Everything from the line with "Task: Refresh the glossary list" through the final line of the listing below must be retyped exactly, apart from the pictures.

__Dataset__:
+++

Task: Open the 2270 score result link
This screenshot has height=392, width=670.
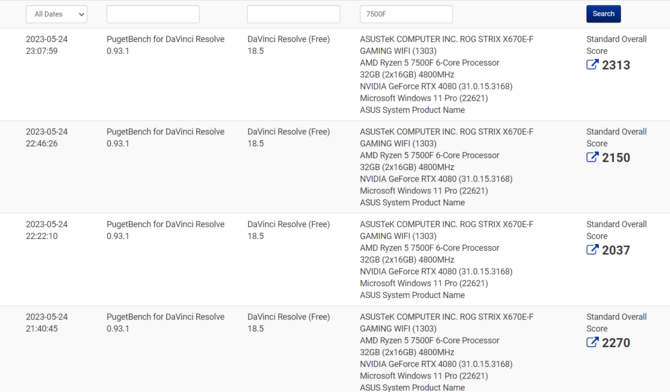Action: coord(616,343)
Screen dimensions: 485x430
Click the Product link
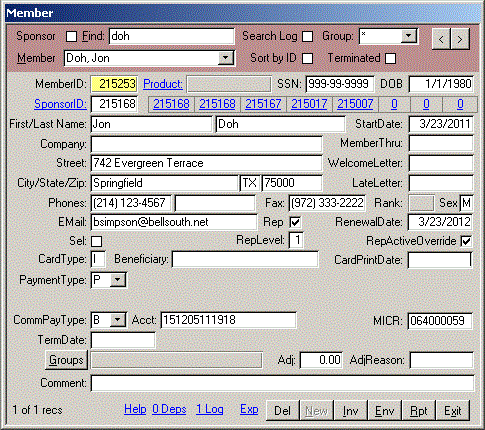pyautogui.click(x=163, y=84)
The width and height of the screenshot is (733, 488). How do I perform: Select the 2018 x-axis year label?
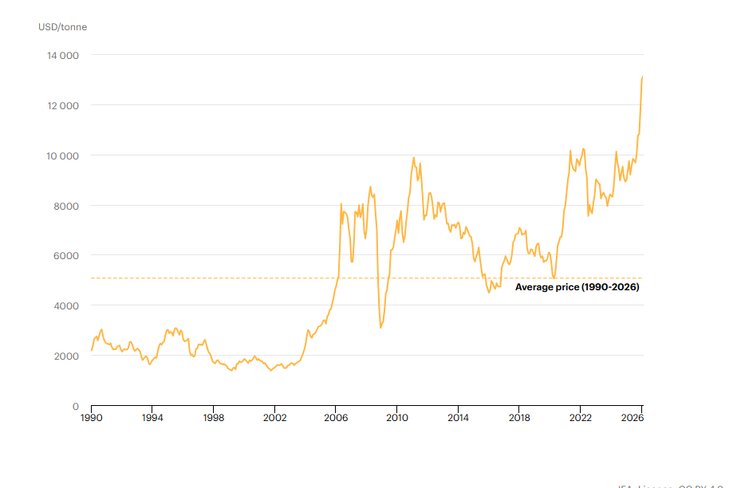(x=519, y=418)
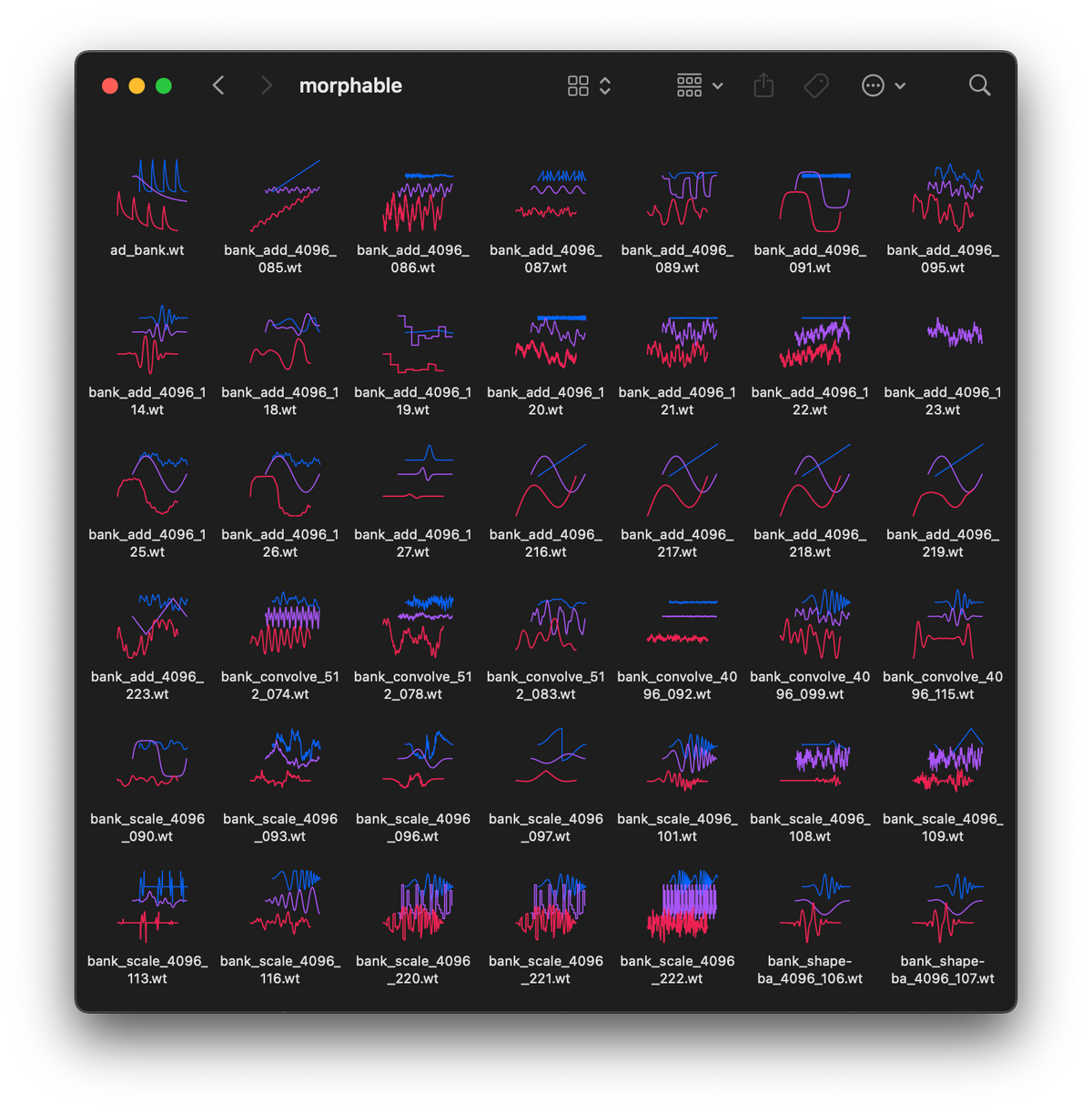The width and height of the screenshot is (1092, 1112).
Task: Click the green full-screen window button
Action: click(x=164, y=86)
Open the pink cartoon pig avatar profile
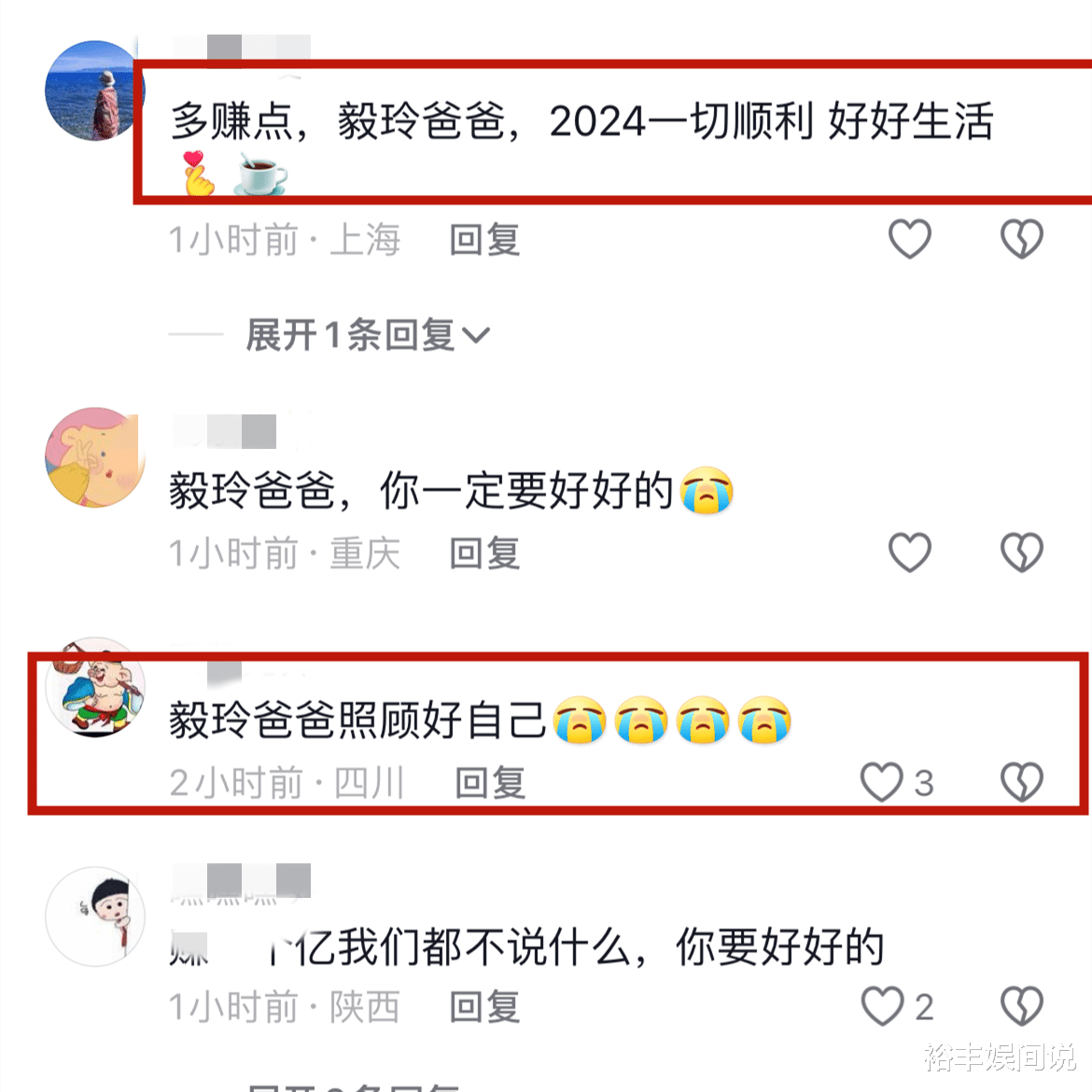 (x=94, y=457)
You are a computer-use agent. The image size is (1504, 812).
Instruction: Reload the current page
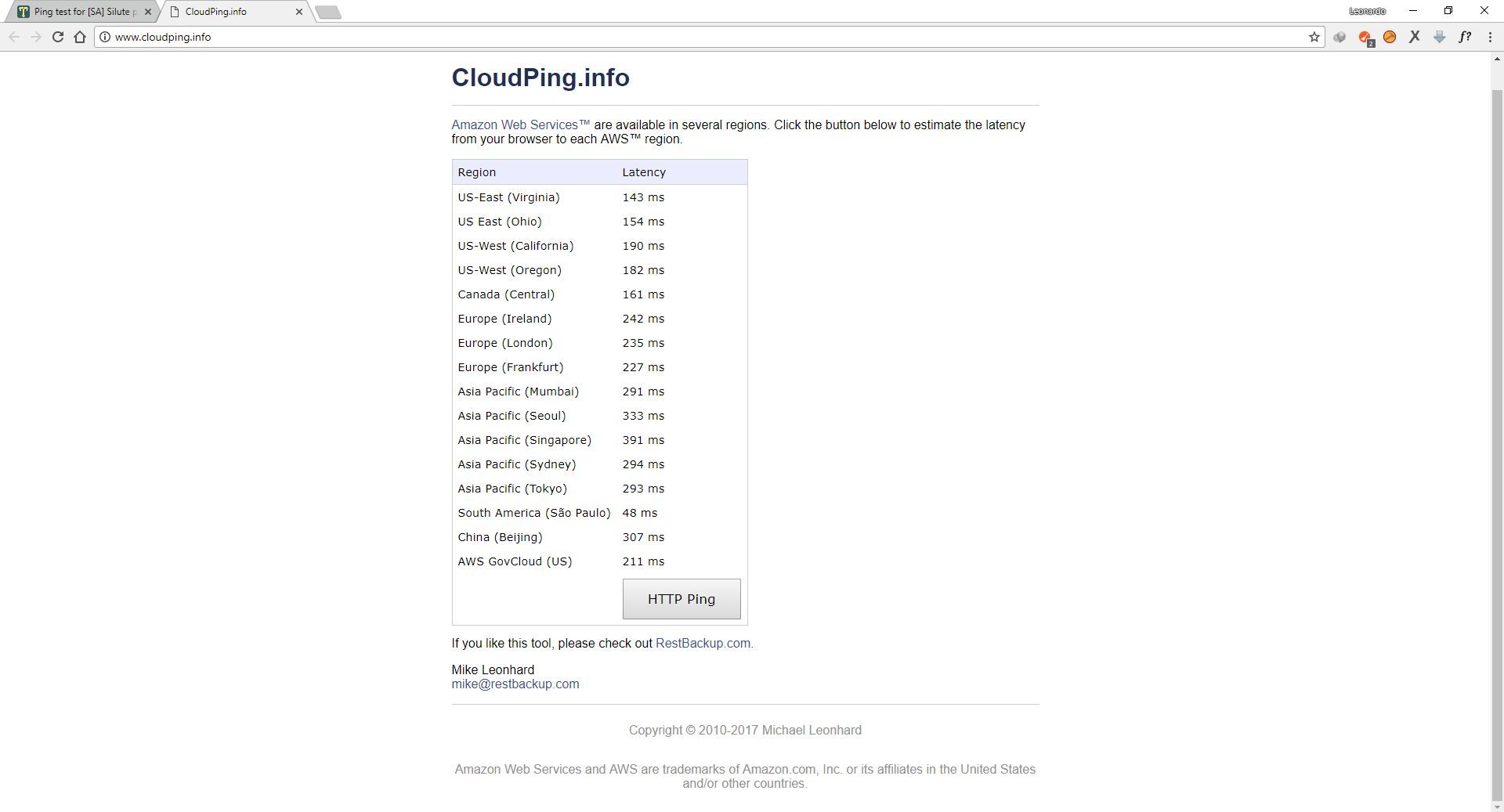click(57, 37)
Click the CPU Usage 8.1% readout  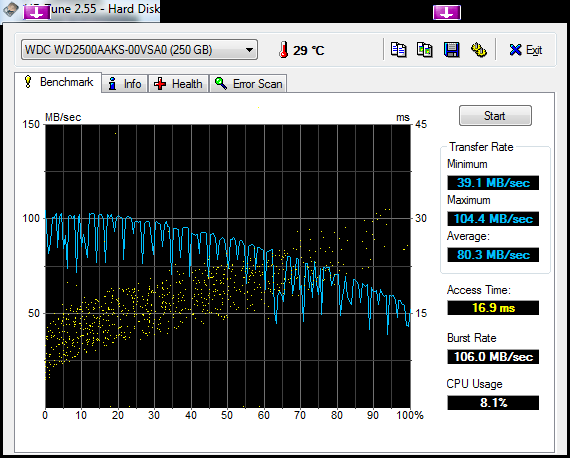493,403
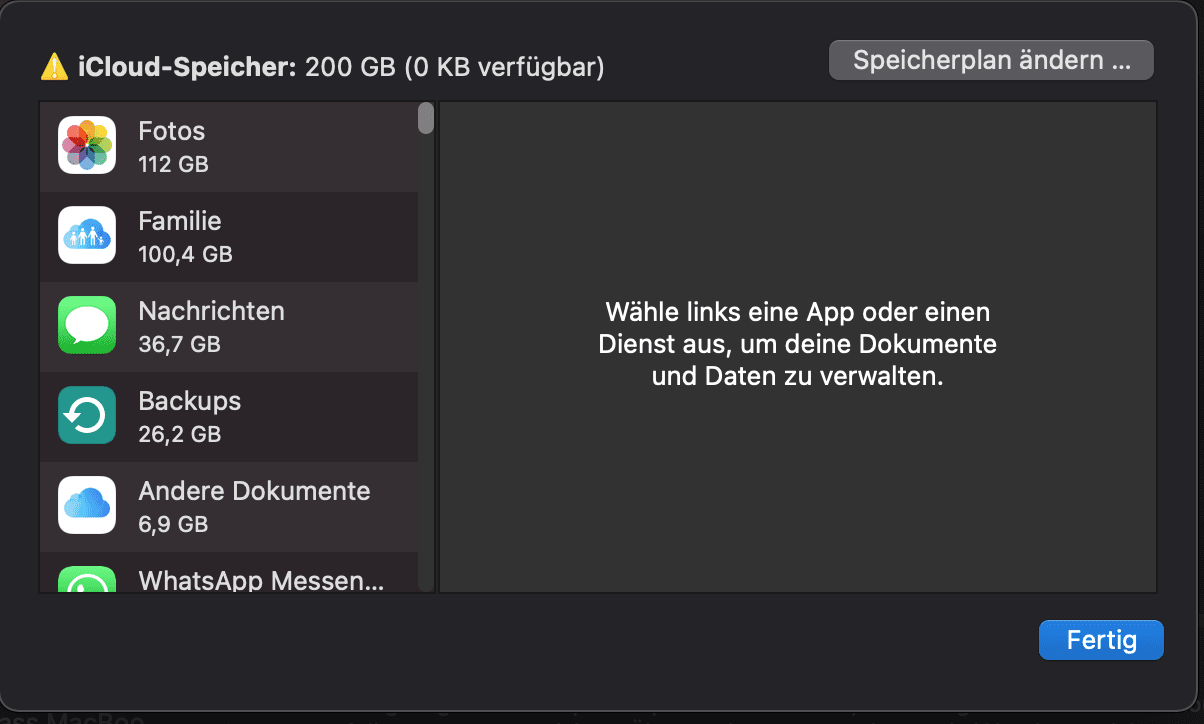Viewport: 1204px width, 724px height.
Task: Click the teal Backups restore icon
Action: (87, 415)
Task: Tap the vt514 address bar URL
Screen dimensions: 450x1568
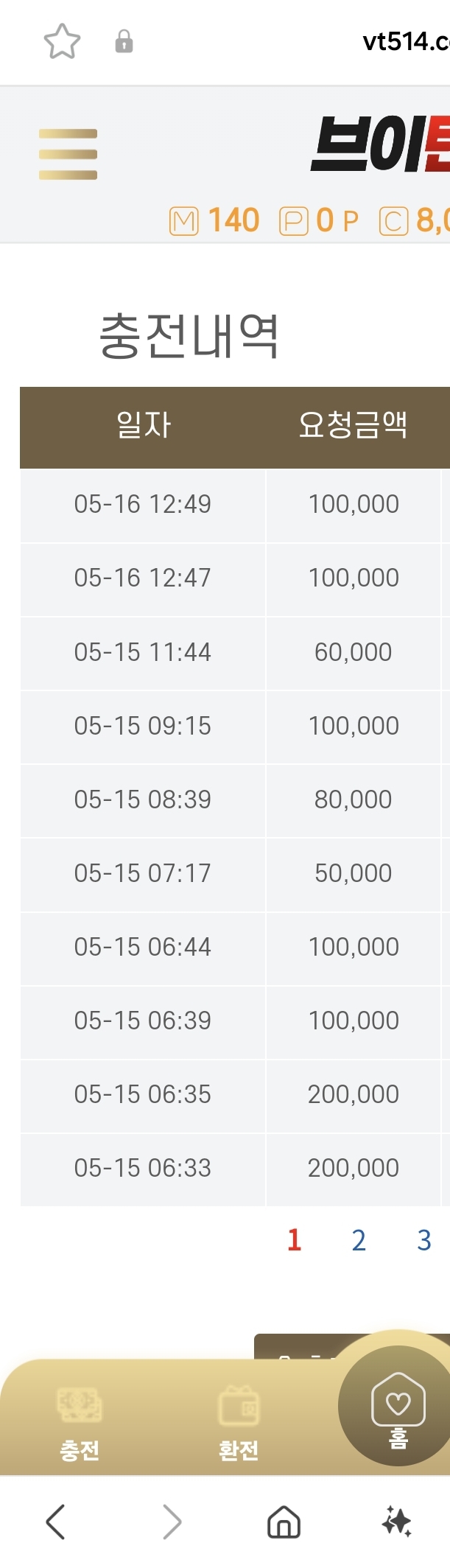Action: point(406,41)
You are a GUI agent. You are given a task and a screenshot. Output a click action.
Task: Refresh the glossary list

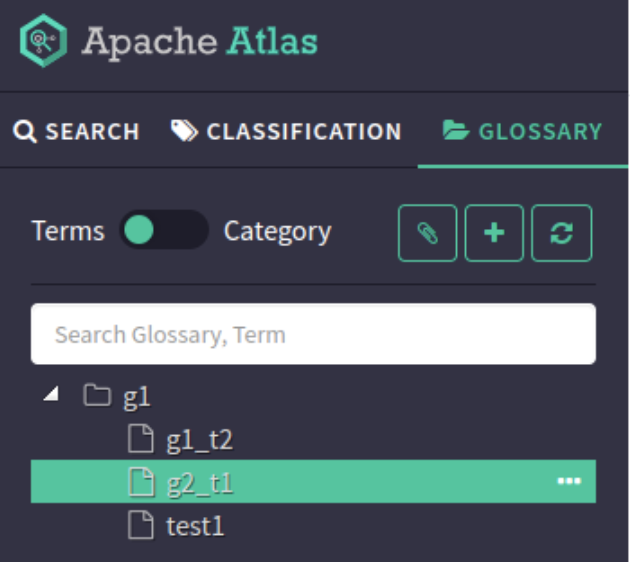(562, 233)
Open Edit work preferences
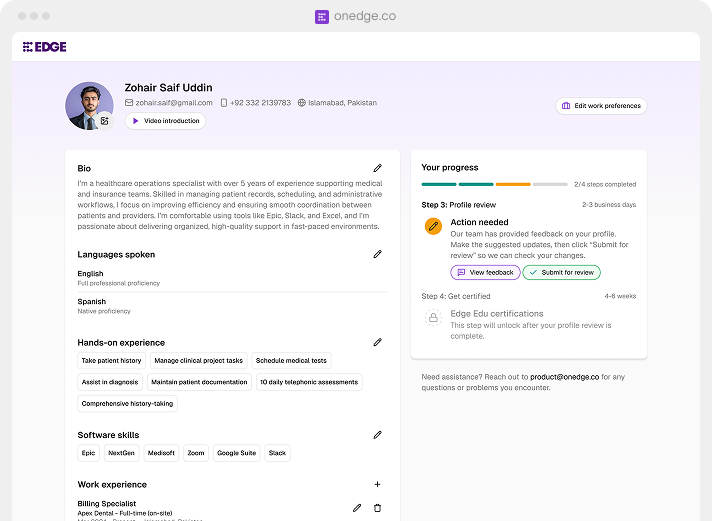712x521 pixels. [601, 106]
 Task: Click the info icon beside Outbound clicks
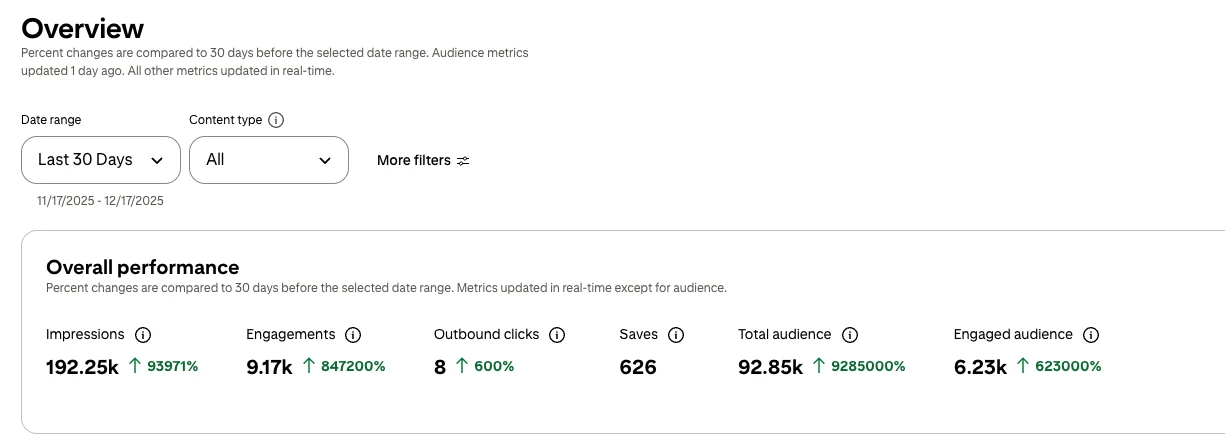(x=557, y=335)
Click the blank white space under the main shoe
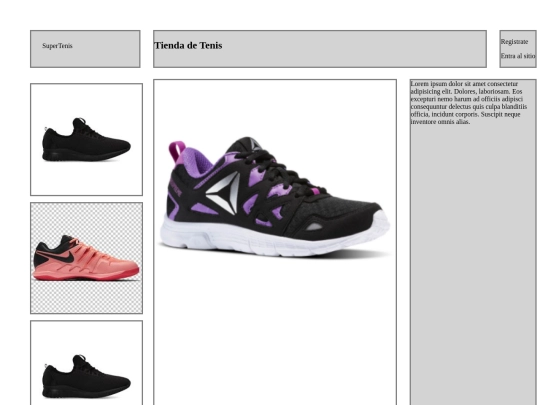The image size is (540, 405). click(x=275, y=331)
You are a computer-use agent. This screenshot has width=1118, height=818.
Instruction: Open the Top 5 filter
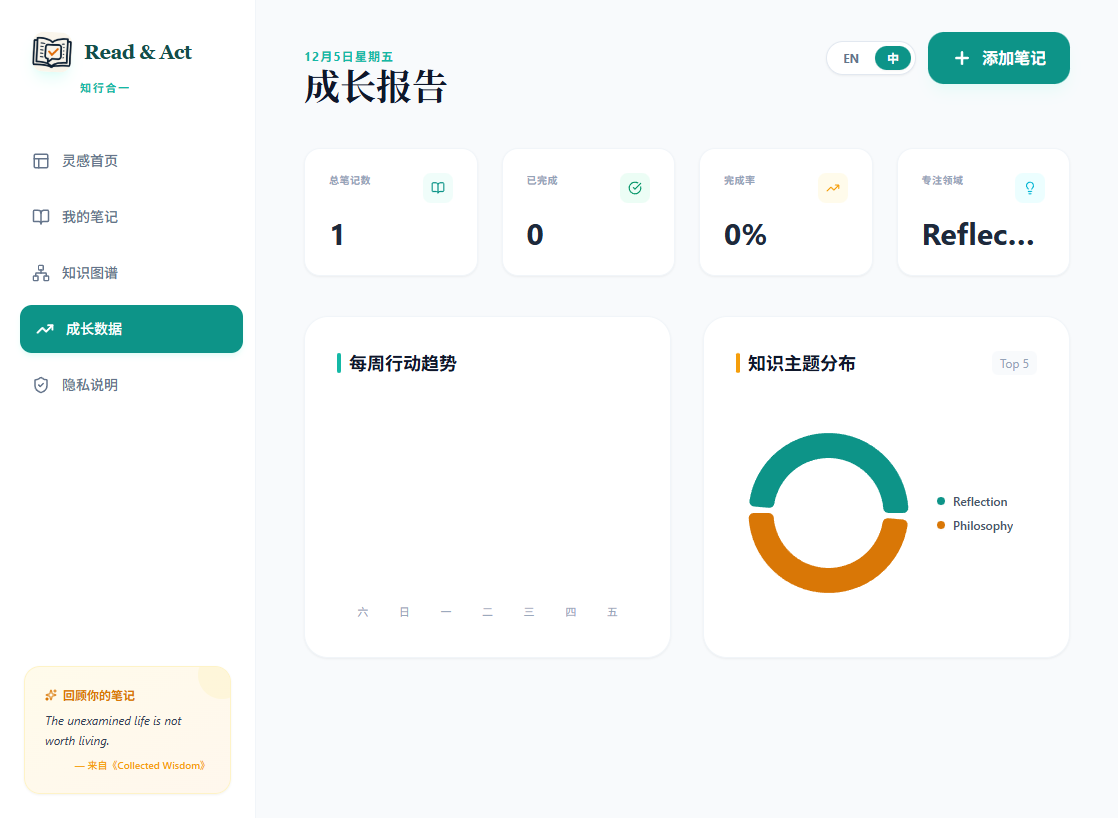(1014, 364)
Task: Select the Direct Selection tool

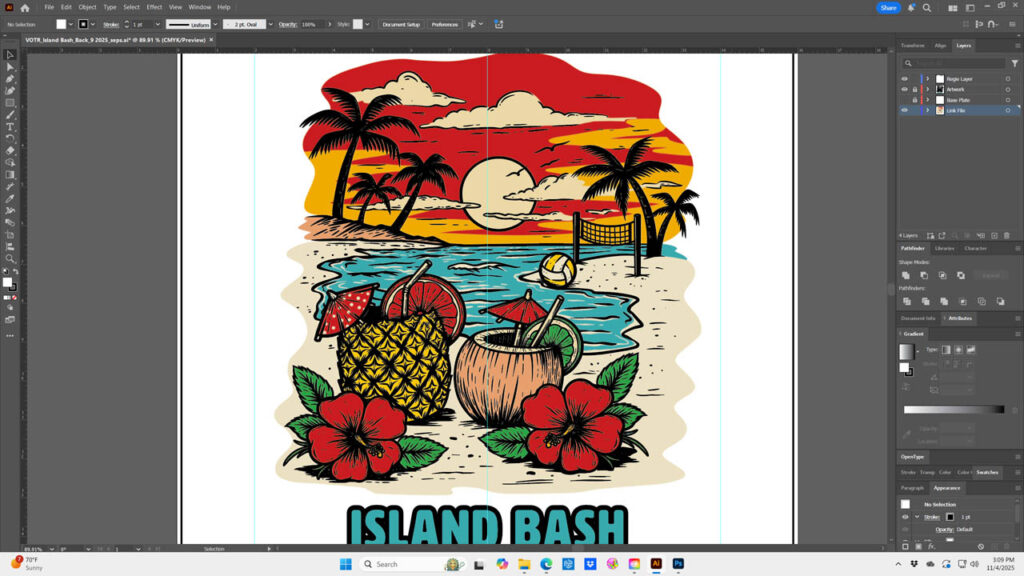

+++

__Output of the exercise__:
Task: Refresh the glossary list

(562, 233)
Open Edit work preferences
712x521 pixels. [601, 106]
 Task: Click the info icon beside Outbound clicks
(x=557, y=335)
Click the blank white space under the main shoe
The image size is (540, 405). click(x=275, y=331)
You are a computer-use agent. This screenshot has width=1118, height=818.
Instruction: Open the Top 5 filter
(1014, 364)
Task: Select the Direct Selection tool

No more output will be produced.